======== EXTRACTED MATERIAL
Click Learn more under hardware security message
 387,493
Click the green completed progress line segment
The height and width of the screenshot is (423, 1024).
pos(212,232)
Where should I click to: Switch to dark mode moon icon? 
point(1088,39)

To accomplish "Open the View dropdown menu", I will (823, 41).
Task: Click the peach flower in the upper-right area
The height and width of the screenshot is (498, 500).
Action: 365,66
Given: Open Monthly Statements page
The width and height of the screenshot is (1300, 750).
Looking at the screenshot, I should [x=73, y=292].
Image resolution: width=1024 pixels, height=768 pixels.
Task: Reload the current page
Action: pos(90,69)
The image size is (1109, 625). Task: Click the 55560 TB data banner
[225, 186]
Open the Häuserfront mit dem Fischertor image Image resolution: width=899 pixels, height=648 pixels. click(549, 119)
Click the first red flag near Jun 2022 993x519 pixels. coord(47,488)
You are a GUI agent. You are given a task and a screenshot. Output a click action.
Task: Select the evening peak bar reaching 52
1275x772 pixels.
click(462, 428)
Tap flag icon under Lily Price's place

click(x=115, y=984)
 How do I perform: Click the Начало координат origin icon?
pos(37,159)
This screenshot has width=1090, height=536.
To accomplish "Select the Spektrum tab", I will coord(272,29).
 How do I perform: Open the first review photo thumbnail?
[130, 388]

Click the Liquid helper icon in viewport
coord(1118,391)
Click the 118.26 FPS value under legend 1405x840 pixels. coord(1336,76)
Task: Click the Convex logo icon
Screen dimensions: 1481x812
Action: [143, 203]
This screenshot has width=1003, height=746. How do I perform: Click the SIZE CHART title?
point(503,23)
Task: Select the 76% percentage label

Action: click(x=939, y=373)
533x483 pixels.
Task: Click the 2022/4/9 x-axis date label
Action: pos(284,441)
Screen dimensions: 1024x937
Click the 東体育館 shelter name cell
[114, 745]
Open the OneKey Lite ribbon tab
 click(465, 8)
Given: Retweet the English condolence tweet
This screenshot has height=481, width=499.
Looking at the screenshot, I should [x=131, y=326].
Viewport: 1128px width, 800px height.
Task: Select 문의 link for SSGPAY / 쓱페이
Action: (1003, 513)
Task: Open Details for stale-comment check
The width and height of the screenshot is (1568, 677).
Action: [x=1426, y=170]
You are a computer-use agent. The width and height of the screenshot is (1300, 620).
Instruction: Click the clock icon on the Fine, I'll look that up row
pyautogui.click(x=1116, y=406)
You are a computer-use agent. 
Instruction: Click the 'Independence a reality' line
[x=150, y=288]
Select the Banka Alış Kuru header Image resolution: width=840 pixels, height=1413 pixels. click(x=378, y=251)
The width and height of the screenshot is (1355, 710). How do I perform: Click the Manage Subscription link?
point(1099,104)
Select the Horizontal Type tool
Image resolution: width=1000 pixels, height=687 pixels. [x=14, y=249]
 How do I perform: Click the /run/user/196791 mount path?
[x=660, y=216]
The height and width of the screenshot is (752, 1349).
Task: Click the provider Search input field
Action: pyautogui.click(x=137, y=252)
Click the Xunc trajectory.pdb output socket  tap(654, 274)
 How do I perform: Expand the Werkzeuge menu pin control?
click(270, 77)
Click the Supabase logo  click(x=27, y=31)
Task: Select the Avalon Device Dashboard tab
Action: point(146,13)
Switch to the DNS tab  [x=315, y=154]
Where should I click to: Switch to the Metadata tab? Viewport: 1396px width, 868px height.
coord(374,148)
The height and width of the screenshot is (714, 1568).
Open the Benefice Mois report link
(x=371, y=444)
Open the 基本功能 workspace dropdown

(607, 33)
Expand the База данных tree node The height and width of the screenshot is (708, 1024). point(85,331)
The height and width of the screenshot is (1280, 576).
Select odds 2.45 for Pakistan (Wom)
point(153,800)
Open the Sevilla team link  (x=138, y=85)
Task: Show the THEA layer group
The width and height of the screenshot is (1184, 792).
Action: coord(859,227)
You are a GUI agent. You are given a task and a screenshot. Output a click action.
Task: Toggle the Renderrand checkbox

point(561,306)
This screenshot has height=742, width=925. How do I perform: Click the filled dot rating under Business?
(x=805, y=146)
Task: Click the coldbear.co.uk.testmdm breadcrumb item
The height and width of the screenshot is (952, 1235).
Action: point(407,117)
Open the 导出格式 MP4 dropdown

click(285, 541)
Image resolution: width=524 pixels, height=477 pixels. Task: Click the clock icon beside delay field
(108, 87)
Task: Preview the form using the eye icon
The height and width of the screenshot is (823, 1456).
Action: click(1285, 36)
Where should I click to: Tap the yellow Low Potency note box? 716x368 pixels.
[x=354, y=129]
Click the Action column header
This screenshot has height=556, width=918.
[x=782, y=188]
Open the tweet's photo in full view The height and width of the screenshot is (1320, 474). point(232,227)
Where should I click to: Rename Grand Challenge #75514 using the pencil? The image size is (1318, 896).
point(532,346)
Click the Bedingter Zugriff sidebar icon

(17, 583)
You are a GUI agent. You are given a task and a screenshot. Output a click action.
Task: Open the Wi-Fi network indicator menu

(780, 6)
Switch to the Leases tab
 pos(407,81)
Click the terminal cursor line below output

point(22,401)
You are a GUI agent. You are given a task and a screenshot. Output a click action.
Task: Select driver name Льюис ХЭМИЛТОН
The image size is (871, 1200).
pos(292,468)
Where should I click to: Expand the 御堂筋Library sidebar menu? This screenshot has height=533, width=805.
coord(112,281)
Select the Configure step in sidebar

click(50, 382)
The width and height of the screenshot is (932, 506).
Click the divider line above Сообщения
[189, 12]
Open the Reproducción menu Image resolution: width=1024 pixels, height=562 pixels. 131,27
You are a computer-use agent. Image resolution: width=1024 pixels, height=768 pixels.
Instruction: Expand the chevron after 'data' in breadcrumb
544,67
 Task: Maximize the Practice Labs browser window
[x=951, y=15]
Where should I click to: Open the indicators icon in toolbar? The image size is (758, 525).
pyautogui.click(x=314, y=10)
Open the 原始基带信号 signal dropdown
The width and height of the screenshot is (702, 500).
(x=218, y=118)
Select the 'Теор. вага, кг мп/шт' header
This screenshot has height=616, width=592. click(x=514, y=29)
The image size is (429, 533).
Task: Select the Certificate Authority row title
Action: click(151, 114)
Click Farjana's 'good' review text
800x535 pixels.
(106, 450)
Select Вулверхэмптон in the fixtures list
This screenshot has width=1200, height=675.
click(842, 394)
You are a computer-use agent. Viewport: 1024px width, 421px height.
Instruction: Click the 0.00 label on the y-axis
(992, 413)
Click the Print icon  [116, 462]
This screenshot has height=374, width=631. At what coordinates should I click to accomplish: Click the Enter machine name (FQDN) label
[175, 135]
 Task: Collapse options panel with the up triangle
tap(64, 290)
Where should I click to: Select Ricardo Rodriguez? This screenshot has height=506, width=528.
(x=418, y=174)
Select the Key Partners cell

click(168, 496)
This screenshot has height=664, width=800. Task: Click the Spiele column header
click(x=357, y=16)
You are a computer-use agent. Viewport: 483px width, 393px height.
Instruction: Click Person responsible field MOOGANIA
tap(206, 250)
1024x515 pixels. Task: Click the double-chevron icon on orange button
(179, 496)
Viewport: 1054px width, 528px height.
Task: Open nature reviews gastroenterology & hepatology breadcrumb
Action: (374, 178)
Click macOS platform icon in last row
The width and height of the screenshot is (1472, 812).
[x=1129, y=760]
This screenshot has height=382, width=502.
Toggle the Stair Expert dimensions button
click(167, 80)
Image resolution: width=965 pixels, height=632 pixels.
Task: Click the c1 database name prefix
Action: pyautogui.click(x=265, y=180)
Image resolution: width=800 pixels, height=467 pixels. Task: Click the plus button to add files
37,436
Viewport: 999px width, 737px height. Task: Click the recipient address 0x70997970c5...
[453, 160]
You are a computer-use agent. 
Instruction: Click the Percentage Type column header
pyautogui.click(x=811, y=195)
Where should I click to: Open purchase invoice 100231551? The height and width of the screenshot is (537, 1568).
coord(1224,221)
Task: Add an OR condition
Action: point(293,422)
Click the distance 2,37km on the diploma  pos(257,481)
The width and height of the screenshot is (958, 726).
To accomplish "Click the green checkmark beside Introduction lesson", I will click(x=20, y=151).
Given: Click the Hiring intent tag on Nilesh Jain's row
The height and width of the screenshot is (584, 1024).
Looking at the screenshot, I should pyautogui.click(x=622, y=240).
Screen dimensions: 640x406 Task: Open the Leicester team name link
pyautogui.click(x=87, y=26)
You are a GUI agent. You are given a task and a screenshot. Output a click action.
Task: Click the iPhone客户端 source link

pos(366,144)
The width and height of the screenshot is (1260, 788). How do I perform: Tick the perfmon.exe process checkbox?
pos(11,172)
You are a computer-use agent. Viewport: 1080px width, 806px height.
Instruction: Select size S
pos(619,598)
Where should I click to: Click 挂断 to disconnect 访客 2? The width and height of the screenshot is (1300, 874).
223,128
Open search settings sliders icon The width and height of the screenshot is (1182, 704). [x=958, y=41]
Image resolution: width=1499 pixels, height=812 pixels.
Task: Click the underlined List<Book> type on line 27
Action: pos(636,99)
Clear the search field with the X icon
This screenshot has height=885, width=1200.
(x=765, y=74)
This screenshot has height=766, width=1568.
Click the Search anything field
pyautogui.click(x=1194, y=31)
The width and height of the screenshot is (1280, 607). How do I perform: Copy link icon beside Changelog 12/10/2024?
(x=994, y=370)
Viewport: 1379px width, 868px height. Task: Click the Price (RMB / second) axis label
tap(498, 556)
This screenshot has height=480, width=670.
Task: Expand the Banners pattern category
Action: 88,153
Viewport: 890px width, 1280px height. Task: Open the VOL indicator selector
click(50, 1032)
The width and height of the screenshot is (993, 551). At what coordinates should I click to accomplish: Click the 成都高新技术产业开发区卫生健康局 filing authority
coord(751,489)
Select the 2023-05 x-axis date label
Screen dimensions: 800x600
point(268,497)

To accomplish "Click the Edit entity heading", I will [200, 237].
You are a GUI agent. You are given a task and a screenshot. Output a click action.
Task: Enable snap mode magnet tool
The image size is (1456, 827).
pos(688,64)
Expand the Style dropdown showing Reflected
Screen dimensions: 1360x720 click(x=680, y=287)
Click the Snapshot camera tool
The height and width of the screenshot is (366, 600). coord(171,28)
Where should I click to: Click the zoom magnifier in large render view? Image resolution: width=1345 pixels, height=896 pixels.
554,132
================
ASSIGNMENT
Using the entries above, repeat only the lines from the one containing "The width and height of the screenshot is (1184, 792)." through the one containing "Task: Preview the form using the eye icon", end lines included.

THE COMPLETED TASK
The width and height of the screenshot is (1184, 792).
Action: coord(859,227)
You are a GUI agent. You are given a task and a screenshot. Output a click action.
Task: Toggle the Renderrand checkbox

point(561,306)
This screenshot has height=742, width=925. How do I perform: Click the filled dot rating under Business?
(x=805, y=146)
Task: Click the coldbear.co.uk.testmdm breadcrumb item
The height and width of the screenshot is (952, 1235).
Action: point(407,117)
Open the 导出格式 MP4 dropdown

click(285, 541)
Image resolution: width=524 pixels, height=477 pixels. Task: Click the clock icon beside delay field
(108, 87)
Task: Preview the form using the eye icon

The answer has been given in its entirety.